ううむ、土曜日に恭子が落ち込んだのは綿貫君から疑似デートの相手は恭子さんがいいってはっきり伝えて貰えなかったからだったが、はっきり言ってこいつにはあまりに荷が重い要望だったな。だが恭子の気持ちもわかる。余計な世話を焼いていたのか、もっとふさわしい相手がいるのではないか。そんな風にぐるぐる考え込むのも真面目なあいつらしい。そんでもって私の対応は間違いだったなぁ。怒った演技なんて綿貫君を追い詰めるだけ。優しく導いてやるべきだったかね。まだまだ私も未熟だ。勿論、毎回正解の選択肢を引けるなんて思っちゃいない。だけど親友の恋を叶えるためには最適解に近い答えを選ばなきゃいけないよな。そのために、今日のプレゼント選びと綿貫君との交流は想像以上に重大な指名を帯びる予感がする。
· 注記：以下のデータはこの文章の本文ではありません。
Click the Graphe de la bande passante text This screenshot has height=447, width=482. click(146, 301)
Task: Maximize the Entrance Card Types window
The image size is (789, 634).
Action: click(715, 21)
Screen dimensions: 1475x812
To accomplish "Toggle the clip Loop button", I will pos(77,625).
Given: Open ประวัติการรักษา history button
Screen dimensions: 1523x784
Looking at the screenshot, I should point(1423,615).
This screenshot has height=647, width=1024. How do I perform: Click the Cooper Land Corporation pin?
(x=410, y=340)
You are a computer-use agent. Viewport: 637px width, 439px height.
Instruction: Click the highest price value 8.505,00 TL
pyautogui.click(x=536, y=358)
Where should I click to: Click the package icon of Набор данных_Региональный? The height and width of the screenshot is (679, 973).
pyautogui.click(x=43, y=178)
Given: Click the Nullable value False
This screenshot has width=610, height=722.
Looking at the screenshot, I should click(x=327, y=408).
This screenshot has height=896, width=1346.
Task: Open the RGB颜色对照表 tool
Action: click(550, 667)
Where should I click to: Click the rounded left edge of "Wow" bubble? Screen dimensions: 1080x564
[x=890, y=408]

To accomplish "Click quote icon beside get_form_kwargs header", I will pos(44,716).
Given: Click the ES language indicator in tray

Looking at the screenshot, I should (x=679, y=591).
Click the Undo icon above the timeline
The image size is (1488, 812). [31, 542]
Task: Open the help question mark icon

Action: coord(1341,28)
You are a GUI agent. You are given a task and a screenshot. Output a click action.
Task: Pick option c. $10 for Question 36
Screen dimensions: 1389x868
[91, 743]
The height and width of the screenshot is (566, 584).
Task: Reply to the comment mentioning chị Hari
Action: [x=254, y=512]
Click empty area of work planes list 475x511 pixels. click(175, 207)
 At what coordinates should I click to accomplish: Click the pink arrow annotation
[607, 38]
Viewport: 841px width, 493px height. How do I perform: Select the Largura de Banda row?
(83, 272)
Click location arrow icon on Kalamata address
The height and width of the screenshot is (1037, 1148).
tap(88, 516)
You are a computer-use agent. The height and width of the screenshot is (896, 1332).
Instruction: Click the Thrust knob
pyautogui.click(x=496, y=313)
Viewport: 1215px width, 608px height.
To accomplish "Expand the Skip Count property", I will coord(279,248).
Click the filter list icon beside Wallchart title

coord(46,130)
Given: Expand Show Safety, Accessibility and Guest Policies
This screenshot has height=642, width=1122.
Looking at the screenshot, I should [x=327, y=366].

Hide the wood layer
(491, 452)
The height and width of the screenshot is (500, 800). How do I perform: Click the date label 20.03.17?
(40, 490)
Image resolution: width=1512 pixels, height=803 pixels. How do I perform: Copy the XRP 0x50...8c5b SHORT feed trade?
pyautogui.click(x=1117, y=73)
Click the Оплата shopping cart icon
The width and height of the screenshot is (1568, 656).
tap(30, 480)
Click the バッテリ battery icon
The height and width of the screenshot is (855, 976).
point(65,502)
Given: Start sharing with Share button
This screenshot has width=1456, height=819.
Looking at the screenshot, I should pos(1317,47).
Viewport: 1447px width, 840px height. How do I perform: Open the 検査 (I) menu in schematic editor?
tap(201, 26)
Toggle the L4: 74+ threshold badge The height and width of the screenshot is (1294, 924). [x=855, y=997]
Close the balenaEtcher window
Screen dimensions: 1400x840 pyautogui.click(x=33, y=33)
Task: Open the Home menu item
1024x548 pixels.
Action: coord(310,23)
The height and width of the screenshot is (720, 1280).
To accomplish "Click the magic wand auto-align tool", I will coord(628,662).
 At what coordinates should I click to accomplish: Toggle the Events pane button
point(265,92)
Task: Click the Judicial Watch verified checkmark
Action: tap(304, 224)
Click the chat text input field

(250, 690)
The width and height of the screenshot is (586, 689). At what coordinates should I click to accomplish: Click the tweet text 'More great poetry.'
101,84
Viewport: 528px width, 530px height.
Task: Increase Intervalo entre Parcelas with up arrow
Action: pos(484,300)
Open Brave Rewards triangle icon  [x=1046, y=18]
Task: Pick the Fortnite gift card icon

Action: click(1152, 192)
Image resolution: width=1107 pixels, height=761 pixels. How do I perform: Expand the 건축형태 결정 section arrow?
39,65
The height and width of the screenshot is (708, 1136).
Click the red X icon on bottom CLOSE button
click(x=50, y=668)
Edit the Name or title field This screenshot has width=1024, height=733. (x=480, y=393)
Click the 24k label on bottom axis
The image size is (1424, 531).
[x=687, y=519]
くっ、相談相手を気軽に引き受けたがなかなかどうして荷が重いぜ。あーあ、せめて咲ちゃんが今日来られたらなぁ。先輩の、いや厳密には大学が別だから違うか、年上の私とは違い彼と同い年の友達であるあの子がいれば、もう少し私も気楽に構えられたはずだ。それこそ土曜日に、俺なんてって発言した綿貫君に、そんなことを言うものではありません、ってチョップをした上で諭していたな。今日もチョップを繰り出して欲しかった。仕方ない、私が蹴りでその役目を果たすか。お互い、怪我をしない程度にな。やれやれ、とんだ水曜日の夜になりそうだ。